Holy House - Santa Casa
What is Loreto in the truest sense of the word? The whole Sanctuary? Not, only few people know that the genuine Loreto - Holy House or Santa Casa - is the small decorated chapel in the middle of the cloister. The conceptual and actual centre of the complex is the vera effigies, the ‘true form’, of the Italian model (in the Baroque account, the ‘sacrum’ of a cult object was transferred through its external form). The history of the entire pilgrimage site began with the laying of the foundation stone of the house on 3 June 1626. The first patron and founder was Benigna Katharine von Lobkowitz; she chose an Italian in Vienna, G. B. Orsi (died 1641) as the architect of the Casa. The Prague Archbishop, Cardinal Ernst Adalbert Count von Harrach, consecrated the Chapel on 25 March 1631.
Originally, the outer walls of the house were decorated only with paintings; it was not until the 1660s and 1670s that the relief panelling of the walls in stucco, made, for the most part, by the Italian G. B. Cometa (1620-1687), was built at the expense of Countess Elizabeth Apollonia Kolowrat.
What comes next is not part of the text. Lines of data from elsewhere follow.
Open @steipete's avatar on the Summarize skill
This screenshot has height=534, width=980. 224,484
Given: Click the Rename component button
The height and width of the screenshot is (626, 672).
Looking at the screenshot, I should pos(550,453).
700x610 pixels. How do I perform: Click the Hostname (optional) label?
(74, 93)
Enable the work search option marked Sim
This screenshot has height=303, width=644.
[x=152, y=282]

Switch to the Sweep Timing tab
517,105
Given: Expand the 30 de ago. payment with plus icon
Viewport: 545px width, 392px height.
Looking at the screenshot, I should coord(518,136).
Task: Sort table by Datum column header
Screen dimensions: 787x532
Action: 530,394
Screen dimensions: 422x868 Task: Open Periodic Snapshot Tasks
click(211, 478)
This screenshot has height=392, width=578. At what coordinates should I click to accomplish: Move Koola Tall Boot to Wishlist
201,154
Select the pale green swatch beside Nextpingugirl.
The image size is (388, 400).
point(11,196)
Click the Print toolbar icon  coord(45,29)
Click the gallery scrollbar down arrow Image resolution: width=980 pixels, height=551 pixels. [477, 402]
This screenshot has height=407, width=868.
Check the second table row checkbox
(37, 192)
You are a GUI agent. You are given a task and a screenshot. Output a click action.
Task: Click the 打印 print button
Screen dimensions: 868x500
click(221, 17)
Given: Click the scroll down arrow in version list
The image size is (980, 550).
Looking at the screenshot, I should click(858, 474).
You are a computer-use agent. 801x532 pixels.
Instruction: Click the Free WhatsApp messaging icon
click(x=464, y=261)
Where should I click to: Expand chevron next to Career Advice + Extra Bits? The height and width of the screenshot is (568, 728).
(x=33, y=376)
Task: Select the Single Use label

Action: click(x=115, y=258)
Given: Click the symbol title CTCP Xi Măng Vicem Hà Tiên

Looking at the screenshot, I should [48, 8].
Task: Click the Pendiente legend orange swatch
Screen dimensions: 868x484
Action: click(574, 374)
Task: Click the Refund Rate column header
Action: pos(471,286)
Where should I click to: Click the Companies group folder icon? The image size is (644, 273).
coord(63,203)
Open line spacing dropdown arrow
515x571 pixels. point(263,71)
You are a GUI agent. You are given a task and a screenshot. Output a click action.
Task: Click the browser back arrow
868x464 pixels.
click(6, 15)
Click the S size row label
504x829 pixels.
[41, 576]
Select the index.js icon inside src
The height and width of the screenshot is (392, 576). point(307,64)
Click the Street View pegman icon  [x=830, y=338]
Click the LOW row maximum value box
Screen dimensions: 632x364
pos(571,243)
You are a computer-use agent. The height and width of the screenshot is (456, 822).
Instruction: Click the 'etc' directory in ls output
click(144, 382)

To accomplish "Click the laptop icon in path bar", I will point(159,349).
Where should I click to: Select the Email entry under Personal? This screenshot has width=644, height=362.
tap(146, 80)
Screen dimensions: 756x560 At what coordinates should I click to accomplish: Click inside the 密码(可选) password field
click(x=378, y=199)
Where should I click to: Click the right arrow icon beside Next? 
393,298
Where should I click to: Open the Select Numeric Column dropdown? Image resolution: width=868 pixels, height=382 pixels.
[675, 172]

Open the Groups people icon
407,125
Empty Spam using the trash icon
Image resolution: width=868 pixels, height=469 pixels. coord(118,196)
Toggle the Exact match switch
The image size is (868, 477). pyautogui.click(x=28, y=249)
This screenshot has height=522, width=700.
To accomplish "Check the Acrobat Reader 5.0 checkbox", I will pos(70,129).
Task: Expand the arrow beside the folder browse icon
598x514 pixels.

The iconographic program of the decoration (consistently derived from the Italian model) includes reliefs from the life of the Virgin Mary, with an emphasis on the childhood of Christ (the cycle begins on the northern side, turned towards the Chapel of St Francis, and continues counter-clockwise): northern wall - the Nativity of Our Lady, the Betrothal of Our Lady; western wall - the Annunciation, the Virgin Mary visiting St Elizabeth and the Holy Family at the registry in Bethlehem; southern wall - the Nativity of Our Lord, the Adoration of the Shepherds and the Adoration of the Magi; eastern wall - the Death of Our Lady and the Translation of the Holy House from Nazareth to Europe. The relief bays are separated by niches with sculptures of the Old Testament prophets (in the lower storey) and the pagan Sibyls (in the upper storey) - that is, those who foretold the birth of Jesus and the Virgin Mary.
The interior is divided into two parts in a traditional manner by a silver (partly wooden) grille partition, with an altar in front. In the smaller space the wonder-working statue of Our Lady of Loreto is situated; made of linden wood, it copies the no-longer extant original made of cedar wood, including the darkening of the original material in the incarnadine parts. The sculpture rests in a rich, wrought silver frame from 1671, with the coat-of-arms of the donor, Countess Elizabeth Apollonia Kolowrat, née Tilly. Most of the objects in the Santa Casa (the reliquaries, obelisks, candlesticks, lamps and liturgical instruments) date from the 17th century. F. Kunz made the artificial fragments of frescoes on the rustic brick masonry of the house.